A previous study analysing the rate of JR at the Orthopedic Hospital in Vienna (Austria) during the first and second wave reported similar results showing a rapid decrease in the rate of surgeries in March–April 2020 followed by a recovery that brought the level of surgeries to the expected levels by the fall of 2020 [18]. The authors suggest that the paucity of resources such as personal protective equipment during the first wave and the attempt to spare resources for the care of COVID patients led to the reduction in JRs early on in the pandemic while better preparation during the second wave helped to minimise the disruptions.
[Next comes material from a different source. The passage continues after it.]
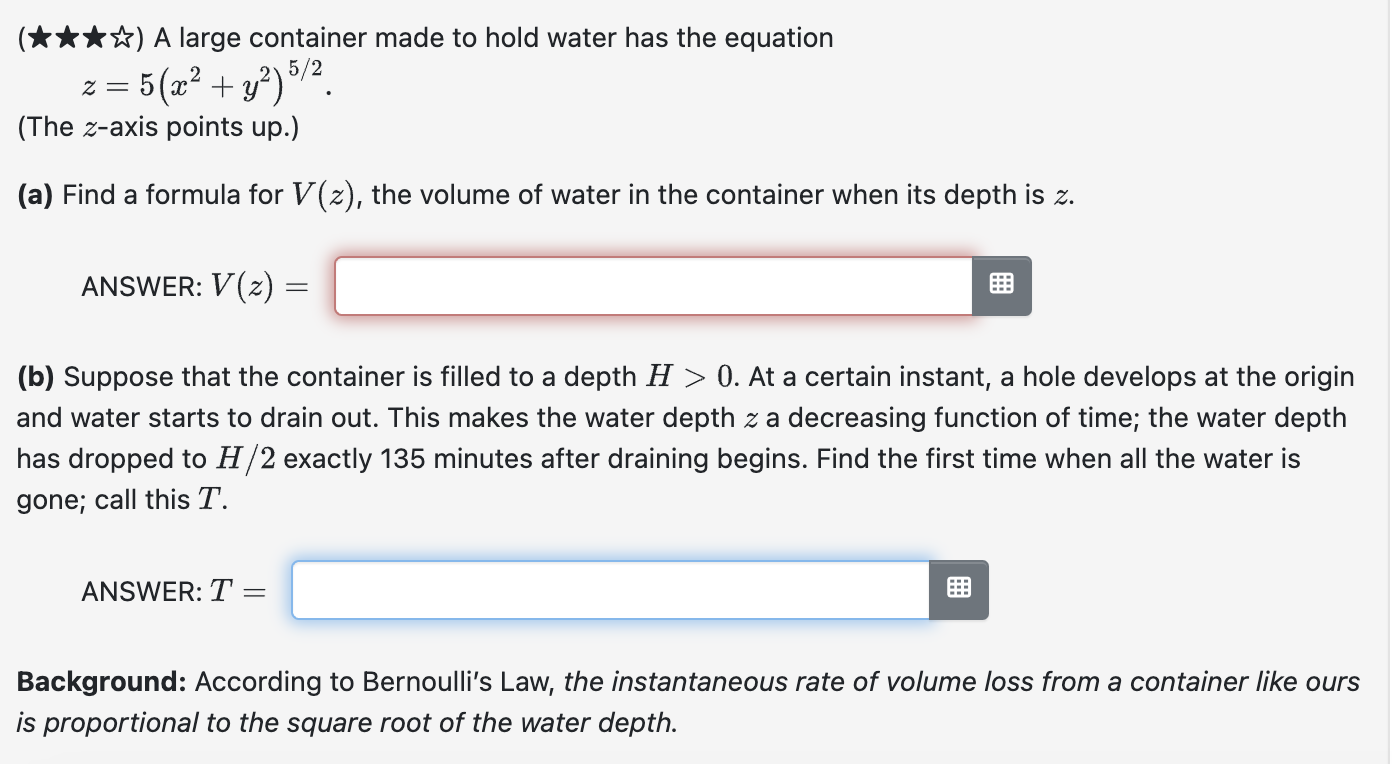Activate the keypad icon on the blue-highlighted field

coord(958,590)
Another report from a single orthopaedic hospital in Milan (Itlay) shows a larger decrease of hospital admissions and elective surgeries during the second wave than what we observed in southern Sweden [21]. This decrease may be explained by the strict lockdown implemented and the significantly higher rate of COVID infections observed in Italy from September to December 2020.
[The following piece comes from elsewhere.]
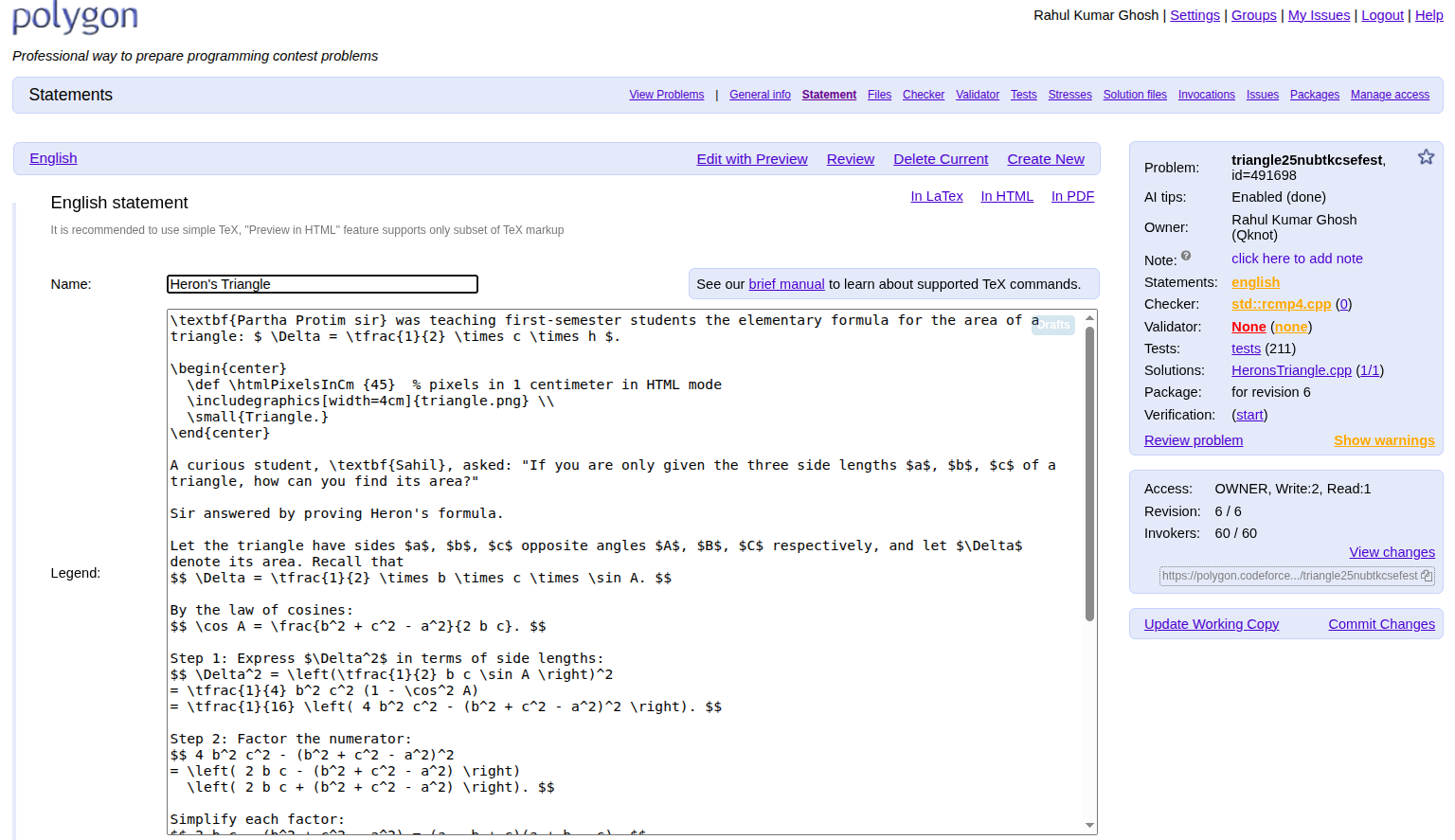Star the problem as favorite
The image size is (1455, 840).
tap(1426, 157)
A similar drop in the rate of elective surgeries for the first wave was recently reported in Norway where an official lockdown was enforced early in the pandemic [13]. Thus, it appears that both lockdowns and non-binding recommendations had a similar impact on the rate of elective surgeries in the initial phase. This suggests that other factors, such as emergency preparation by hospitals, relocation of intensive care staff, and the fear of nosocomial COVID infection spread have played a key role in the cancellation of these surgeries.

Our results indicate no relevant change in the rate of emergency surgeries due to fracture. Despite this result may be expected due to the impossibility to postpone emergency surgeries, numerous reports from countries that implemented strict lockdowns suggest a reduction in the number of emergency surgeries due to fractures [12,13,14]. Possibly, the non-binding recommendations issued in Sweden may have impacted to a lesser extent on leisure and other activities which contribute to fractures. On the other hand, the pattern of fractures may have changed with a reduction in the number of sport-and leisure-related fractures and an increase in the number of fractures due to domestic accidents as shown in a recent systematic review [12].

Some limitations need to be acknowledged. Due to the limited data available through the register, we were not able to determine if the surgical procedure were postponed by the health care providers or were cancelled by the patient. In addition, we were not able to verify the reason for the fractures which limits our ability to identify a causal factor behind the observed pattern.

Conclusions

In southern Sweden, the first wave of the COVID-19 pandemic was associated with a marked and rapid drop in the rate of elective knee and hip surgeries which was more evident among older adults. However, the rates returned to normal over few months and stayed that way during the beginning of the second wave, suggesting that adequate preparations had already been made to meet the expected increase of hospital and intensive care admissions. This observation suggests that adequate preparations for a pandemic have the potential to minimise disruption to orthopaedic elective surgeries, often important to RMD patients, can still be carried out.